- 26
- February
2010
A new device for tracking and locating "retained objects" -- things left in patients after an operation -- is getting a closer look in the medical community.
Manufactured by RF Surgical Systems of Bellevue, Wash., the RF Surgical Detection System uses a scanning wand to find any tagged items remaining in a patient. Tags (or seeds) about the size of a rice grain are embedded in gauze, sponges and the like. With one wave of the wand over the patient it is designed to reveal if the coast is clear.

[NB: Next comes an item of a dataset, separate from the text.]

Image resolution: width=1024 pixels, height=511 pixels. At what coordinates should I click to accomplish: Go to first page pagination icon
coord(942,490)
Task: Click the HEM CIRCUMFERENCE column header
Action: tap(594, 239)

"Nurses count everything that goes into the patients -- sponges, gauze, instruments, sharps and they count everything that comes out," said Kevin Cosens, chief executive of RF Surgical Systems. "If the counts don't match, then, of course, they can't close the patient."
According to the New England Journal of Medicine researchers, "The incidence we found of 1 in 8,801 to 1 in 18,760 inpatient operations corresponds to one case or more each year for a typical, large hospital." Because the study was based on malpractice claims, those numbers were most likely underestimates, researchers said. Cosens said that numbers from Minnesota, which reports all surgical errors, indicate there is a retained object in 1 in 8,000 surgeries.
The wand is designed to aid in the prevention of leaving objects behind in the event that an accurate count has not been kept. More than 100 hospitals are using the system, Cosens said, which adds the extra layer of security at a cost of about $15 per surgery.